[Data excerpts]
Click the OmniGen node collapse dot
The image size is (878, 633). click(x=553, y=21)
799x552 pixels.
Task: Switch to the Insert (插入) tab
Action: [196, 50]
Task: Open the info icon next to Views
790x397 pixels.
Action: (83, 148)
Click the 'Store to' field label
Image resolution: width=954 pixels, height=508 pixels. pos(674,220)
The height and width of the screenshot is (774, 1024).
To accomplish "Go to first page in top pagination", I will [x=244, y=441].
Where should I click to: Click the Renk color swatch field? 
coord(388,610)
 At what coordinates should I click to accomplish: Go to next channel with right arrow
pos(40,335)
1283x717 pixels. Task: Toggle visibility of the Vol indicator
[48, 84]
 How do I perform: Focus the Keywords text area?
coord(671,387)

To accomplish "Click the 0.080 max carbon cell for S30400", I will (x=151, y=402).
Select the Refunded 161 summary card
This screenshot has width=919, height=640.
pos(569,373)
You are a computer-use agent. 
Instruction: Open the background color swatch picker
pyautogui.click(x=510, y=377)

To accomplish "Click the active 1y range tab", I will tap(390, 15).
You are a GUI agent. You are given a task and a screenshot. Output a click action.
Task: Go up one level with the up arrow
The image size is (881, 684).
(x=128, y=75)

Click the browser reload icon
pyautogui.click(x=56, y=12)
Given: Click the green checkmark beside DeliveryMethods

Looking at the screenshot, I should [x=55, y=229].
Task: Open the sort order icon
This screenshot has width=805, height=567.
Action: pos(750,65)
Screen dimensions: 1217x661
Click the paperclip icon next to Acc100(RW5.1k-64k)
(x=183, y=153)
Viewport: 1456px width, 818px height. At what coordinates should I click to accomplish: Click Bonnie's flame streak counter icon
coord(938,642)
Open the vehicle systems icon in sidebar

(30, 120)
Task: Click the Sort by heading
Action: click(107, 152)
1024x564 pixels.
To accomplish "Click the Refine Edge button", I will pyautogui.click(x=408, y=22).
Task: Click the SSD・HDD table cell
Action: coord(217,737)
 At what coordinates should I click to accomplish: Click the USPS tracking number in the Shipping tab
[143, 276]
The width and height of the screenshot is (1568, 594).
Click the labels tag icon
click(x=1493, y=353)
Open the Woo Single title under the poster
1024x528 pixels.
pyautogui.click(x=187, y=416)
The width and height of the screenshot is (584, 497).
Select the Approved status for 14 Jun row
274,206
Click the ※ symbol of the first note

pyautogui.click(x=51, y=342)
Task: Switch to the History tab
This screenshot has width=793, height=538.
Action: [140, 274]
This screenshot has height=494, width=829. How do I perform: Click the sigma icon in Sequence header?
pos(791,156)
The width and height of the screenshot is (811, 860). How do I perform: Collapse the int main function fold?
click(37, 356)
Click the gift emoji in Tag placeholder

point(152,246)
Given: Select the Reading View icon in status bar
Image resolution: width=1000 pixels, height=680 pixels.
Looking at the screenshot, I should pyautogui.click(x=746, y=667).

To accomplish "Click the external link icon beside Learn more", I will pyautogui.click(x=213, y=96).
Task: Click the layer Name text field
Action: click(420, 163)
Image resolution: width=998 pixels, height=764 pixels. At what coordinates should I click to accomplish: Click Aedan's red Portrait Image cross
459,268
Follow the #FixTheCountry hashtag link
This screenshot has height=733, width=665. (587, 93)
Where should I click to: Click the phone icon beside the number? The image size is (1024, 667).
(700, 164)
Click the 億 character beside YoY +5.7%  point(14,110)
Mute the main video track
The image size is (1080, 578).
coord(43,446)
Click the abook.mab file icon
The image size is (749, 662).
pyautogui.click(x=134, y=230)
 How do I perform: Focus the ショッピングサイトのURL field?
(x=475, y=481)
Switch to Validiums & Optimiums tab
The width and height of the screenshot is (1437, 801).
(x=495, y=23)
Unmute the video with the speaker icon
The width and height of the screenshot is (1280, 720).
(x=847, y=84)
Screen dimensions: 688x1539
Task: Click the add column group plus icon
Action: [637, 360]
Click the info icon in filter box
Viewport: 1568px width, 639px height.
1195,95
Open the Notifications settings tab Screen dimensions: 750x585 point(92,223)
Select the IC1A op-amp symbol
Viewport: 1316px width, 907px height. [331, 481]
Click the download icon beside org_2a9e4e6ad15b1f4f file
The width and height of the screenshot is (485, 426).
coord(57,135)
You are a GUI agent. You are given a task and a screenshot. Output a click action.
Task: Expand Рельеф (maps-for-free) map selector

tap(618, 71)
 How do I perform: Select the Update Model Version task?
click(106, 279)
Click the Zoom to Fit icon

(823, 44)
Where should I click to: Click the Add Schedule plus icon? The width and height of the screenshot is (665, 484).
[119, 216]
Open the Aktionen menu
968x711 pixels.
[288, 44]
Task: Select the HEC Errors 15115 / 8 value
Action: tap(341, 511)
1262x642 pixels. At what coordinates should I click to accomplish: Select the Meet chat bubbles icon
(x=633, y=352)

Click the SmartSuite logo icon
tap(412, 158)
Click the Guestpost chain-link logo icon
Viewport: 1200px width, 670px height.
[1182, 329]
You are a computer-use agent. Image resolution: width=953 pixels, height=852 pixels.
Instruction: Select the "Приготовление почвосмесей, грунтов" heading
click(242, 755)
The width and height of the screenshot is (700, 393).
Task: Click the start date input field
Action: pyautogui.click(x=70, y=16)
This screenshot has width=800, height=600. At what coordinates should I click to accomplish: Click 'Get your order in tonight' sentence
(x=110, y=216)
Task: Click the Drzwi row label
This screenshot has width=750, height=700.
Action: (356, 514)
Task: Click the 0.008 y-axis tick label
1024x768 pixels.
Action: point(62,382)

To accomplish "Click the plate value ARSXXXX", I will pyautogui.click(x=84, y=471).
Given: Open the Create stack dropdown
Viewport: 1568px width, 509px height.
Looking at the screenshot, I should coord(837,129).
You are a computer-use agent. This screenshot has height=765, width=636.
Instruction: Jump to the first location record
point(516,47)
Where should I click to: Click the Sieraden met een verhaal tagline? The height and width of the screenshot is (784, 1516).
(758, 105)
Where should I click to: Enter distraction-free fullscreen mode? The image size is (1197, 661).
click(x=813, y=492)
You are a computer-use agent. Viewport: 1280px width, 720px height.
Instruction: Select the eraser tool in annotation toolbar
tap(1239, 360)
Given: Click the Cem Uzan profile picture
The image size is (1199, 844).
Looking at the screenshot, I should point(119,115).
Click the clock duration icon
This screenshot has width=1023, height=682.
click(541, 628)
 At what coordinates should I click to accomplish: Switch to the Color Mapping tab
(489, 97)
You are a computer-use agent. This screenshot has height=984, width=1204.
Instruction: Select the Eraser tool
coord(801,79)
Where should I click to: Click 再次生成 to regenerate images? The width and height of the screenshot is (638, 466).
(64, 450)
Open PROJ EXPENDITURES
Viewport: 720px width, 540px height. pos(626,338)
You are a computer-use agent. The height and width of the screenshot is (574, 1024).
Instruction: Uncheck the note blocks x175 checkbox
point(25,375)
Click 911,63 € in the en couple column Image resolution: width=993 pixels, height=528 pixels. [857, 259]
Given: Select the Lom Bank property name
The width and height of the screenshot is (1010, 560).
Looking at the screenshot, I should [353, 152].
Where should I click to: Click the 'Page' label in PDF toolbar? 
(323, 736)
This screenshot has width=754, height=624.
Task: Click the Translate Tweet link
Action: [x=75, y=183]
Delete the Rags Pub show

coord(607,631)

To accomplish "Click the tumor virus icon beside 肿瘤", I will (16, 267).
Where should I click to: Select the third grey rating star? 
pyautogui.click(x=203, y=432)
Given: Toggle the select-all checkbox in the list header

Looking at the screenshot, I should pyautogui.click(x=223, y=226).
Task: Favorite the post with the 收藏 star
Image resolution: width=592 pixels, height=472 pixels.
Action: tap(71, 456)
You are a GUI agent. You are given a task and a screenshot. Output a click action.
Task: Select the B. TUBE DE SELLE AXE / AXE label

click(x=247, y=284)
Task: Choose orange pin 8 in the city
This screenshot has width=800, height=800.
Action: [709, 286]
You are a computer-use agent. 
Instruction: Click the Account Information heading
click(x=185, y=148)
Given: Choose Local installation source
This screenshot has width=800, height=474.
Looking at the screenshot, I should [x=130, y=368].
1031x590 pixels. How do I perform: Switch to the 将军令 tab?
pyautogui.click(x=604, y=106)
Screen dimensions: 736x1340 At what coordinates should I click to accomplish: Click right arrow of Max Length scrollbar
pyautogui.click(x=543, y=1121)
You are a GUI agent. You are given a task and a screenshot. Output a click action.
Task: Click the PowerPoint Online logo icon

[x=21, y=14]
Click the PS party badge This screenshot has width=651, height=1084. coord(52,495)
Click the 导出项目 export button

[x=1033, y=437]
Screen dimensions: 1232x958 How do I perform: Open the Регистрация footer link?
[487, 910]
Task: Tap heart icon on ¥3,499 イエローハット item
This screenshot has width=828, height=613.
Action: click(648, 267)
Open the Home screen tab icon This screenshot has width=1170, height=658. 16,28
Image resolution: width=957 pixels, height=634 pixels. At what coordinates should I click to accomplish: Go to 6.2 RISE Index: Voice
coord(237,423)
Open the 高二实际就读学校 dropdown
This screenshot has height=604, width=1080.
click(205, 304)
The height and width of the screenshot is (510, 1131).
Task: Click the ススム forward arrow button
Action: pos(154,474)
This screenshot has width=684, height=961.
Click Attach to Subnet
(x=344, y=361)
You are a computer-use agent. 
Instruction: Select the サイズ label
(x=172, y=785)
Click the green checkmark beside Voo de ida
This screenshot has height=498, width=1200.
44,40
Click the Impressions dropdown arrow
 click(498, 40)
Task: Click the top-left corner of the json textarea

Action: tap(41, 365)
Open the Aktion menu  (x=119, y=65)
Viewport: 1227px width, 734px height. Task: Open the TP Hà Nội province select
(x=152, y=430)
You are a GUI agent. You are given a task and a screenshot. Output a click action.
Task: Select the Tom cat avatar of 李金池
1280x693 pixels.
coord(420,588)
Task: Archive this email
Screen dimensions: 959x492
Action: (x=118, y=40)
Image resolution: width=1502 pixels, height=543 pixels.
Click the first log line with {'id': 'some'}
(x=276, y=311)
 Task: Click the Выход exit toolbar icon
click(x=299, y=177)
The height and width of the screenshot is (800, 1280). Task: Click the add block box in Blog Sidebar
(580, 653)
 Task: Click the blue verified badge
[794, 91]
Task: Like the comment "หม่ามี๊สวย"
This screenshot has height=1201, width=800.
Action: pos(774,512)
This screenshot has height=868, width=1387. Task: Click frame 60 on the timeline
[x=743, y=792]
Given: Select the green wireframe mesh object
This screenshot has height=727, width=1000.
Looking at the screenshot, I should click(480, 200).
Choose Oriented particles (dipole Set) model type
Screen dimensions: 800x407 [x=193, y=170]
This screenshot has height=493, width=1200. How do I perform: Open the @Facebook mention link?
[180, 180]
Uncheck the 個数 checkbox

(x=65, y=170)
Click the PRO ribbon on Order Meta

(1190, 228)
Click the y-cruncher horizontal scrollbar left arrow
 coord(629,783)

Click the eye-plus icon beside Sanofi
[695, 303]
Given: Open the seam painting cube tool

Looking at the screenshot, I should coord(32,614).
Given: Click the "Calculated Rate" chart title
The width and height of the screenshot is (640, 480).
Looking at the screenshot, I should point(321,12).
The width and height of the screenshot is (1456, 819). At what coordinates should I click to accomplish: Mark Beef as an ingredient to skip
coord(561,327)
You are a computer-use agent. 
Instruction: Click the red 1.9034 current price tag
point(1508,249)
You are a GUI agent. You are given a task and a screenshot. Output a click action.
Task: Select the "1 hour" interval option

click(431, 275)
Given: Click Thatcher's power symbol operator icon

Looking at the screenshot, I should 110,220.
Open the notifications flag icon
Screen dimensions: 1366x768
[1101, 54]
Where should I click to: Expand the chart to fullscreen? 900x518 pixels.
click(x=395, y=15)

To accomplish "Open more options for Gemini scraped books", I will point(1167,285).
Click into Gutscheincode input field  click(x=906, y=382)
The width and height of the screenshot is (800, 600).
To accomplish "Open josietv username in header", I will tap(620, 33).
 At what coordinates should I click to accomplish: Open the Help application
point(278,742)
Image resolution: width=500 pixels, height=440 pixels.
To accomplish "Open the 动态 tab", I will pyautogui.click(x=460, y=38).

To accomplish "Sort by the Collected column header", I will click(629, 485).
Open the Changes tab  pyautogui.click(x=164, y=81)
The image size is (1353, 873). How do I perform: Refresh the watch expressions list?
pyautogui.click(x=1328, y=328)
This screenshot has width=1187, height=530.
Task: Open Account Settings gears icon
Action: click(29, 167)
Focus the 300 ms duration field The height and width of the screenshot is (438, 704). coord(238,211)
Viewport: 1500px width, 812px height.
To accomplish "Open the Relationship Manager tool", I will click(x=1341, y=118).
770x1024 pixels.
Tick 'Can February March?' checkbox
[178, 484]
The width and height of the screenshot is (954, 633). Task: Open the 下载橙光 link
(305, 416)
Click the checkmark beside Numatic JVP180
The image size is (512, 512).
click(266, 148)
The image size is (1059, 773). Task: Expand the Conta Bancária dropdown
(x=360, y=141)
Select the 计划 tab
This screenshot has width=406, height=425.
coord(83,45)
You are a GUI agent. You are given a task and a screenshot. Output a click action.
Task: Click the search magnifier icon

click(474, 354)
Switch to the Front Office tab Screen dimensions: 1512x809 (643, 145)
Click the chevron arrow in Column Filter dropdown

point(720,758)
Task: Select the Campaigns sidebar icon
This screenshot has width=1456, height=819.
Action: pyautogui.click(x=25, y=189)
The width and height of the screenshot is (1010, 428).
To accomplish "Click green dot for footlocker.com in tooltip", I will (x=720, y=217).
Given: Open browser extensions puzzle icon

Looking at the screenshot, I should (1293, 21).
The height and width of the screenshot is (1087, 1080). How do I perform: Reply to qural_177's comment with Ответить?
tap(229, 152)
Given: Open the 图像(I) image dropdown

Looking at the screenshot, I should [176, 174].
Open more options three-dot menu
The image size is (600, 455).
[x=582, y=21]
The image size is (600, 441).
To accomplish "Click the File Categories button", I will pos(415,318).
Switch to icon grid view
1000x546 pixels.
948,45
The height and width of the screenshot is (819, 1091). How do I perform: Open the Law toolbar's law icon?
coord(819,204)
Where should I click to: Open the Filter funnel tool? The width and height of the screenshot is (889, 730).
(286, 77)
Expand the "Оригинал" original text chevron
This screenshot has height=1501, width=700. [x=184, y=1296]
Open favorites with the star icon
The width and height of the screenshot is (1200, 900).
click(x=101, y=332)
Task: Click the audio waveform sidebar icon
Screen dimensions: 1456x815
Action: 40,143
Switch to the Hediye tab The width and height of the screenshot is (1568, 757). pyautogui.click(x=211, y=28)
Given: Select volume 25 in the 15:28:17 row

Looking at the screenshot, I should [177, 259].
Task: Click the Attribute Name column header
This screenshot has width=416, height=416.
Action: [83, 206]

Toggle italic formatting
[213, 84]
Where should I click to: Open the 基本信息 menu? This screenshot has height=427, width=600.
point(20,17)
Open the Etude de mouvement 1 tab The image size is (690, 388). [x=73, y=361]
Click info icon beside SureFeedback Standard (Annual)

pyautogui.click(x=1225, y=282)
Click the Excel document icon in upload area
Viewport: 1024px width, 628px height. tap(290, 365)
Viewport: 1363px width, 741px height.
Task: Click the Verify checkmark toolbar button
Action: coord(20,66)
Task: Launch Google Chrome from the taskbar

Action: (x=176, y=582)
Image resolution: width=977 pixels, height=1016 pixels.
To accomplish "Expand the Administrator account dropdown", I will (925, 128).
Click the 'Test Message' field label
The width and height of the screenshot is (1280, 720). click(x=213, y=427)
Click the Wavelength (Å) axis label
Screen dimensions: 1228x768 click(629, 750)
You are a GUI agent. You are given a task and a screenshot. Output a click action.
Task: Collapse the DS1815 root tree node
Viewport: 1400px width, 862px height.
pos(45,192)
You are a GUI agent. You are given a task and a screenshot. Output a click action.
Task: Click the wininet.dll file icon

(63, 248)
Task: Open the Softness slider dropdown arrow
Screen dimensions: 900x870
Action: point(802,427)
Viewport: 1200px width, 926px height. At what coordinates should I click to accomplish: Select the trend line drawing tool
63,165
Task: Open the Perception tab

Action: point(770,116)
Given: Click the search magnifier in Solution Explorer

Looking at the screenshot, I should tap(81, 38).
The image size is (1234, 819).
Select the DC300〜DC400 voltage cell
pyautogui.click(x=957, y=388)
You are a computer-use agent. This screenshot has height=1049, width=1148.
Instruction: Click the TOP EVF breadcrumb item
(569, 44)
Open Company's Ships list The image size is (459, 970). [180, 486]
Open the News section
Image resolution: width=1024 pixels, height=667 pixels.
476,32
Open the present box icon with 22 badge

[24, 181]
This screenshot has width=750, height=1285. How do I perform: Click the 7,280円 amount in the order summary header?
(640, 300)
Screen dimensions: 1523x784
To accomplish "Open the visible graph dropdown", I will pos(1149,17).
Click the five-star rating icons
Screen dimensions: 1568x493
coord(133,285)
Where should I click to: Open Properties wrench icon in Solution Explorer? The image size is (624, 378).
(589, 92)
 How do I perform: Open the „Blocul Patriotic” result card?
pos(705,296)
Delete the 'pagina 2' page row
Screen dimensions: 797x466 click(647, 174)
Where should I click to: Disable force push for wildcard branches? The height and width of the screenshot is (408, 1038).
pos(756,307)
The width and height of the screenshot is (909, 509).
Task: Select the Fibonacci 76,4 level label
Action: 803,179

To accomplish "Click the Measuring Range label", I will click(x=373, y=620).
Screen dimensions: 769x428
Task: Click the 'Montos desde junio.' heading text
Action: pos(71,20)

**WHAT THE TASK ASKS**.
Find all lines holding the word "duration" in the records above and copy them.

**COMPLETED EXERCISE**.
Click the clock duration icon
Focus the 300 ms duration field The height and width of the screenshot is (438, 704). coord(238,211)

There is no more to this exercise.